*Work order*: Could you give the entries back exactly as they stand, minus any pictures?

*Supplied material*:
- Opening Delimiter -
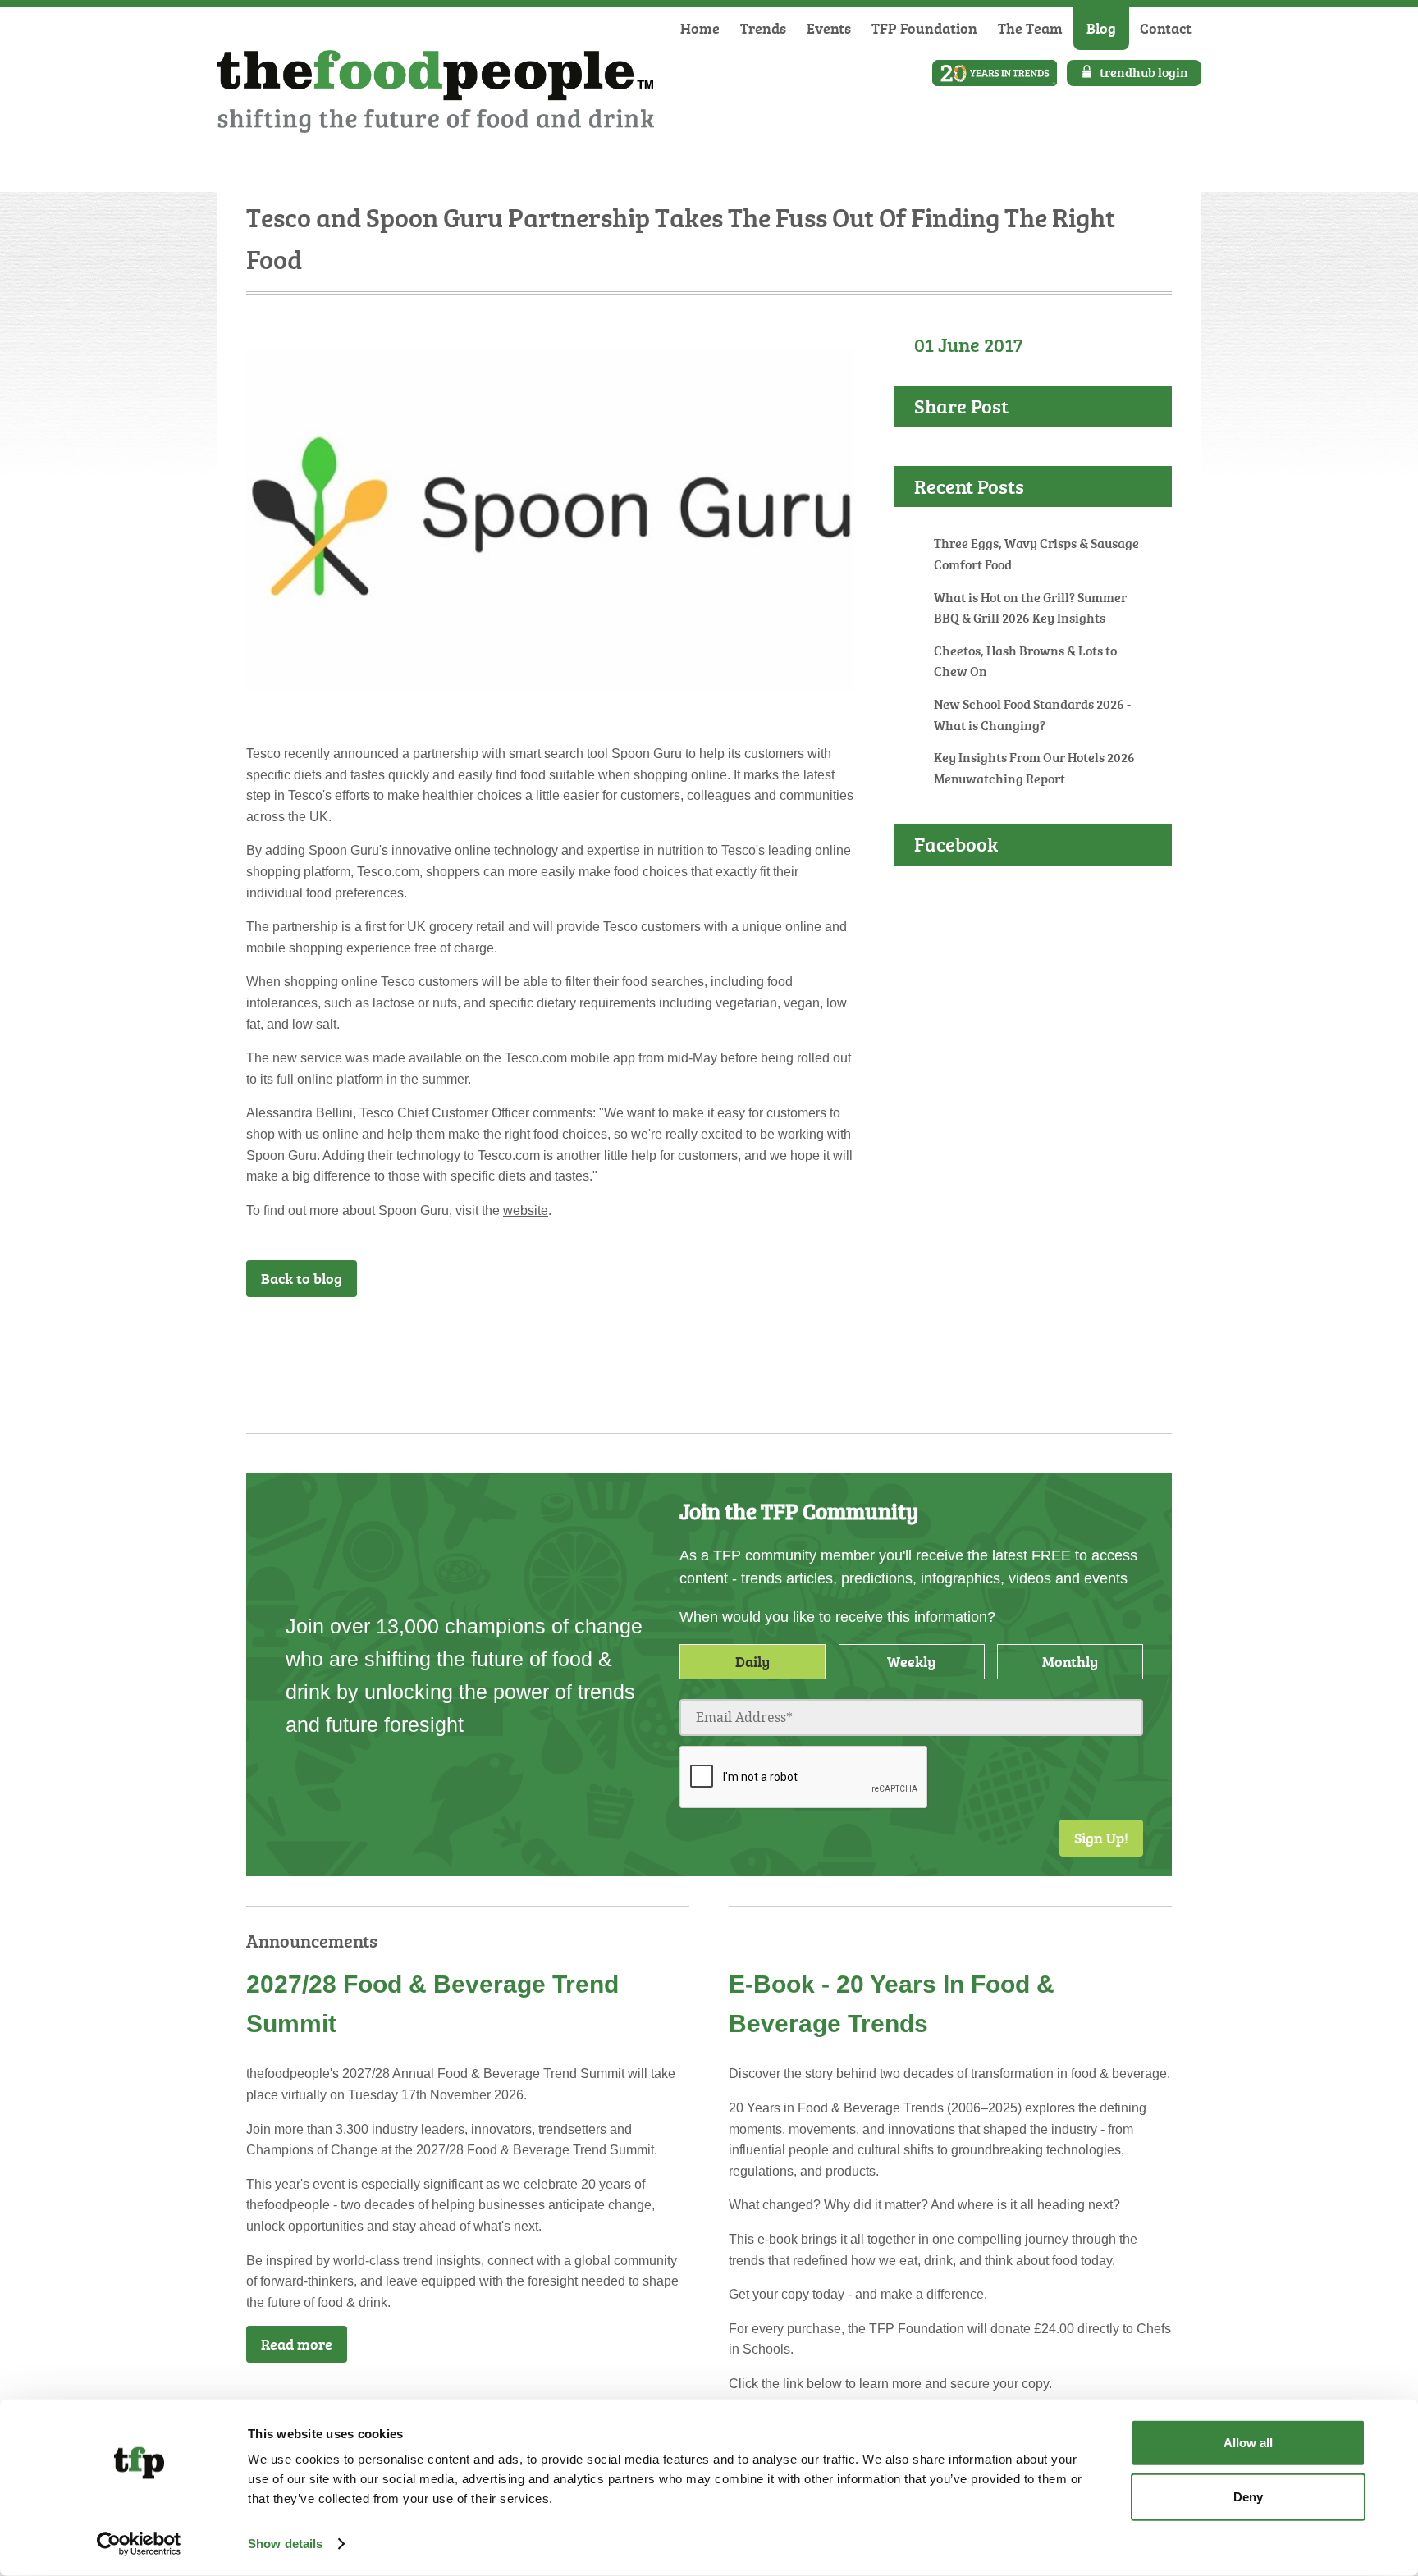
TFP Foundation (924, 28)
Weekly (911, 1661)
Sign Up (812, 1340)
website (525, 1210)
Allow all (1248, 2443)
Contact (1166, 28)
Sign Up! (1101, 1838)
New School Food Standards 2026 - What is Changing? (1032, 714)
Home (700, 28)
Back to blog (301, 1278)
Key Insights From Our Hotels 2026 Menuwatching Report (1034, 768)
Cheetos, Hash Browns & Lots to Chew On (1025, 661)
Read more (296, 2344)
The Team (1030, 28)
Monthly (1070, 1661)
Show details (285, 2544)
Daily (752, 1661)
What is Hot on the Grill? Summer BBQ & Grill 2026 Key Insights (1030, 608)
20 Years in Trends (994, 73)
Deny (1248, 2496)
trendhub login (1144, 72)
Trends (763, 28)
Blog (1101, 28)
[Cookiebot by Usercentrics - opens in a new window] (139, 2544)
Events (829, 28)
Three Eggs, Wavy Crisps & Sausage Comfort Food (1036, 553)
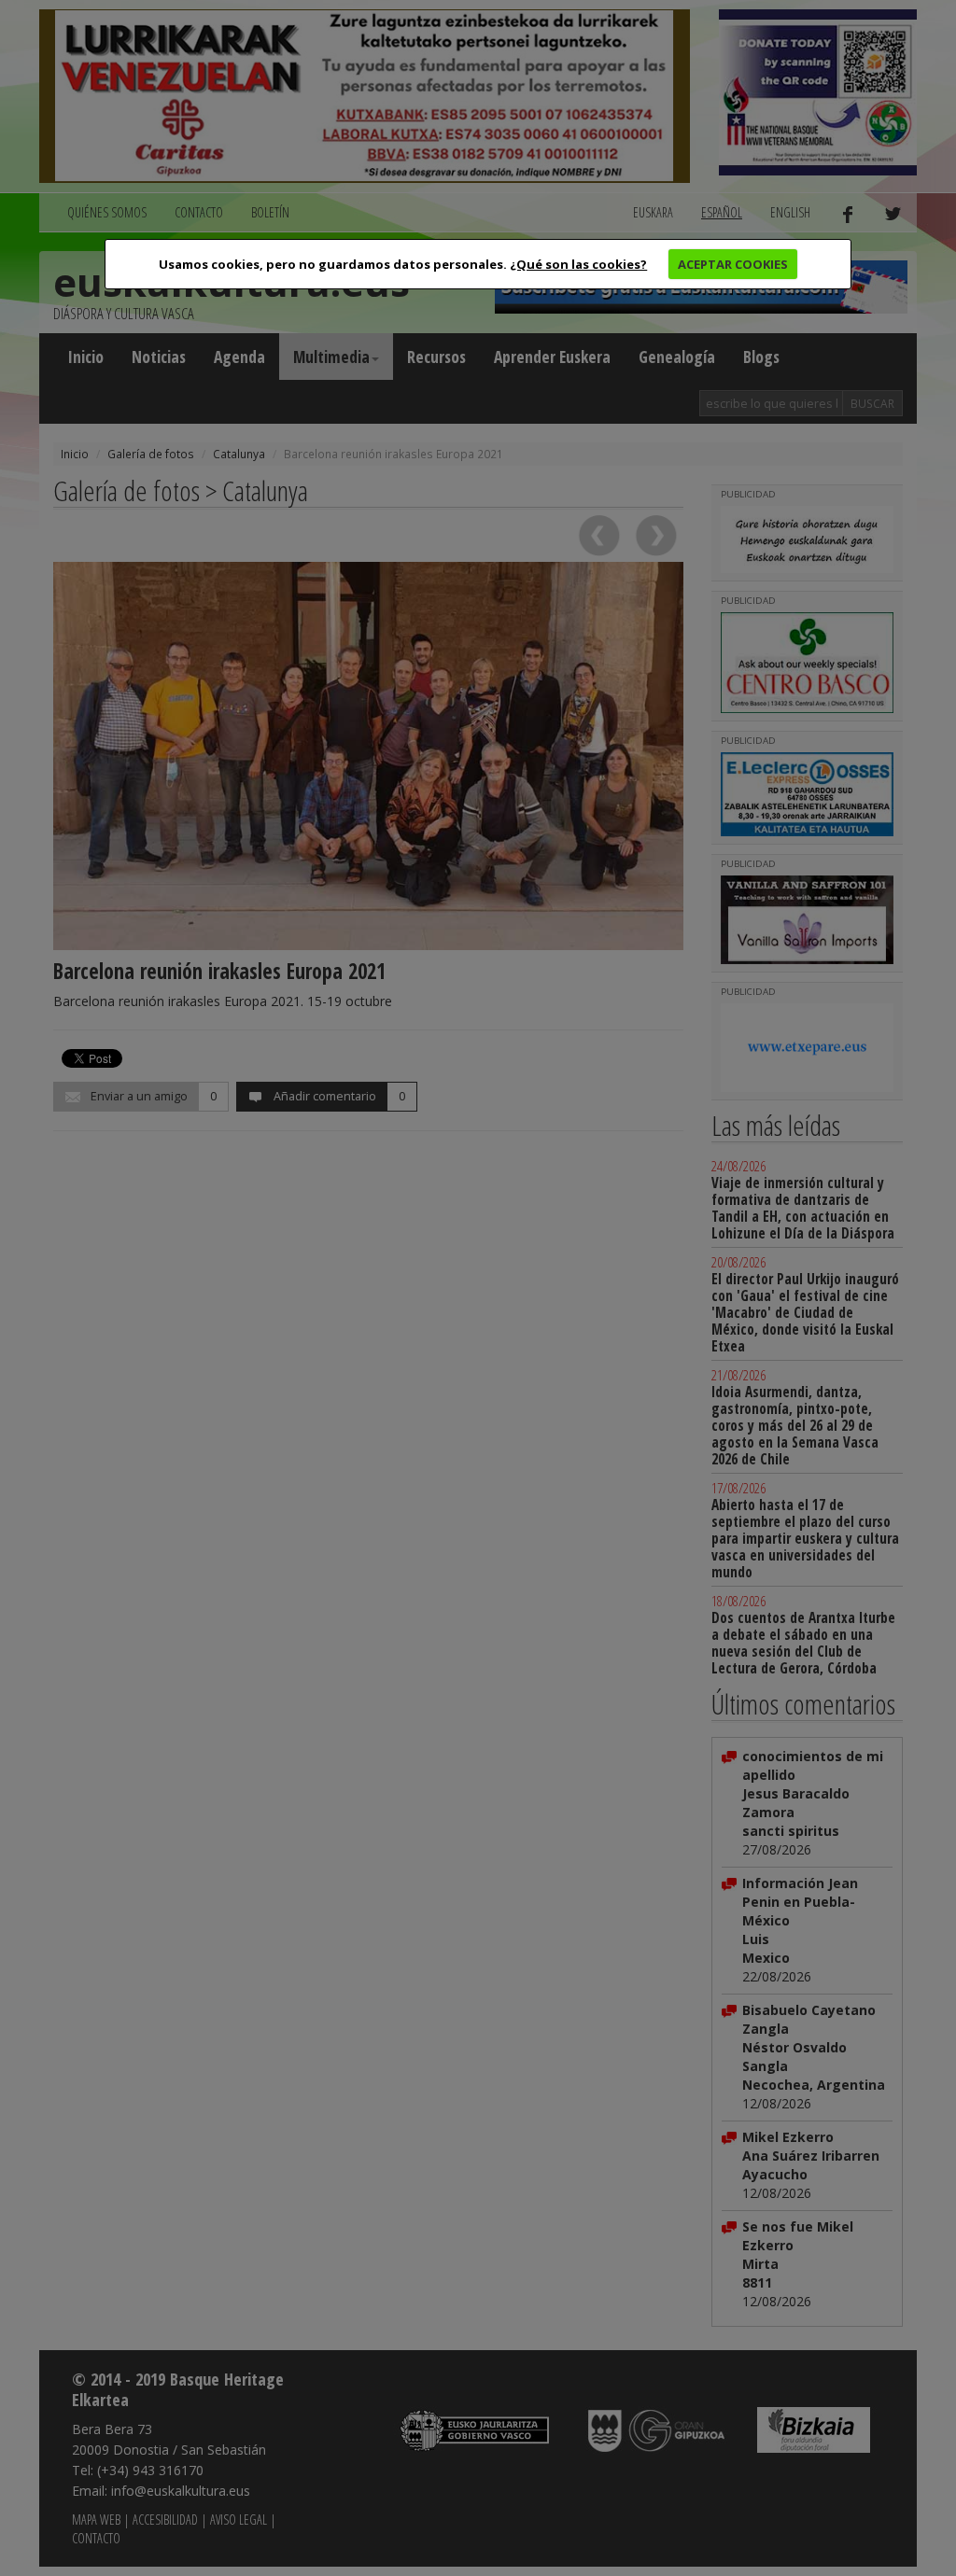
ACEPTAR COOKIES (733, 264)
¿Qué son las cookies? (578, 264)
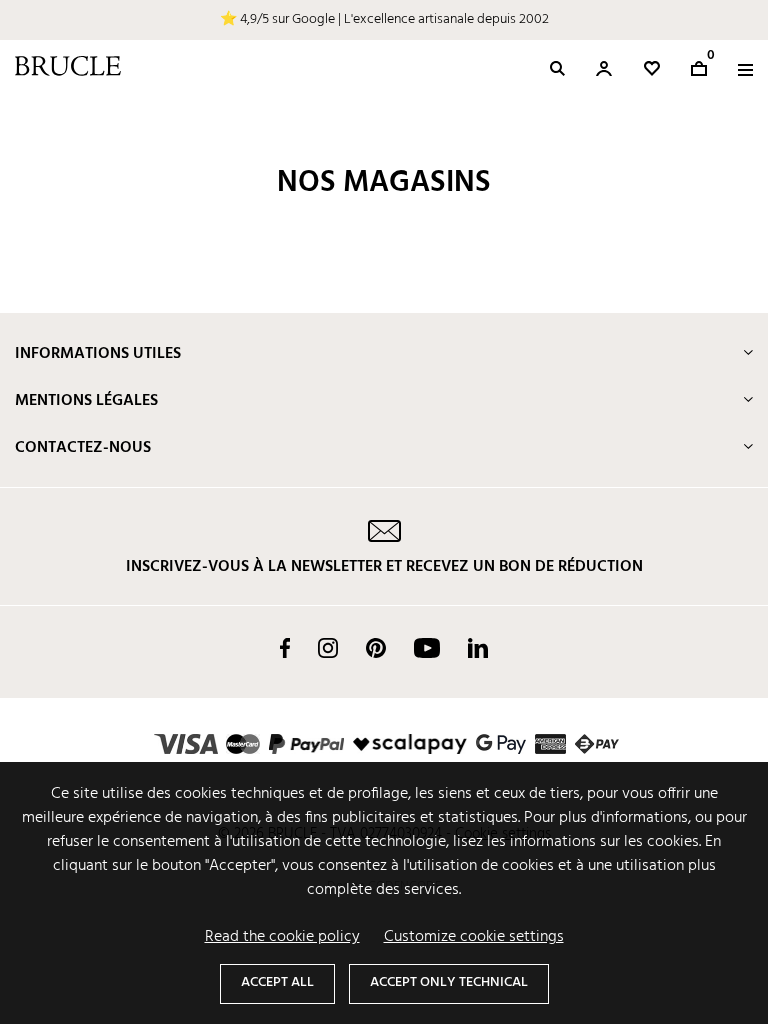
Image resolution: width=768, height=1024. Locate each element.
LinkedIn (478, 648)
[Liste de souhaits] (652, 68)
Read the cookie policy (282, 937)
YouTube (427, 648)
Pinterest (376, 648)
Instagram (328, 648)
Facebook (285, 648)
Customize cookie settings (474, 937)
- Closing Delimiter -
*Exercise solution*:
TFP Foundation (924, 28)
Weekly (911, 1661)
Sign Up (812, 1340)
website (525, 1210)
Allow all (1248, 2443)
Contact (1166, 28)
Sign Up! (1101, 1838)
New School Food Standards 2026 - What is Changing? (1032, 714)
Home (700, 28)
Back to blog (301, 1278)
Key Insights From Our Hotels 2026 Menuwatching Report (1034, 768)
Cheetos, Hash Browns & Lots to Chew On (1025, 661)
Read more (296, 2344)
The Team (1030, 28)
Monthly (1070, 1661)
Show details (285, 2544)
Daily (752, 1661)
What is Hot on the Grill? Summer BBQ & Grill 2026 Key Insights (1030, 608)
20 Years in Trends (994, 73)
Deny (1248, 2496)
trendhub login (1144, 72)
Trends (763, 28)
Blog (1101, 28)
[Cookiebot by Usercentrics - opens in a new window] (139, 2544)
Events (829, 28)
Three Eggs, Wavy Crisps & Sausage Comfort Food (1036, 553)
ACEPTAR COOKIES (733, 264)
¿Qué son las cookies? (578, 264)
Image resolution: width=768, height=1024. Locate each element.
LinkedIn (478, 648)
[Liste de souhaits] (652, 68)
Read the cookie policy (282, 937)
YouTube (427, 648)
Pinterest (376, 648)
Instagram (328, 648)
Facebook (285, 648)
Customize cookie settings (474, 937)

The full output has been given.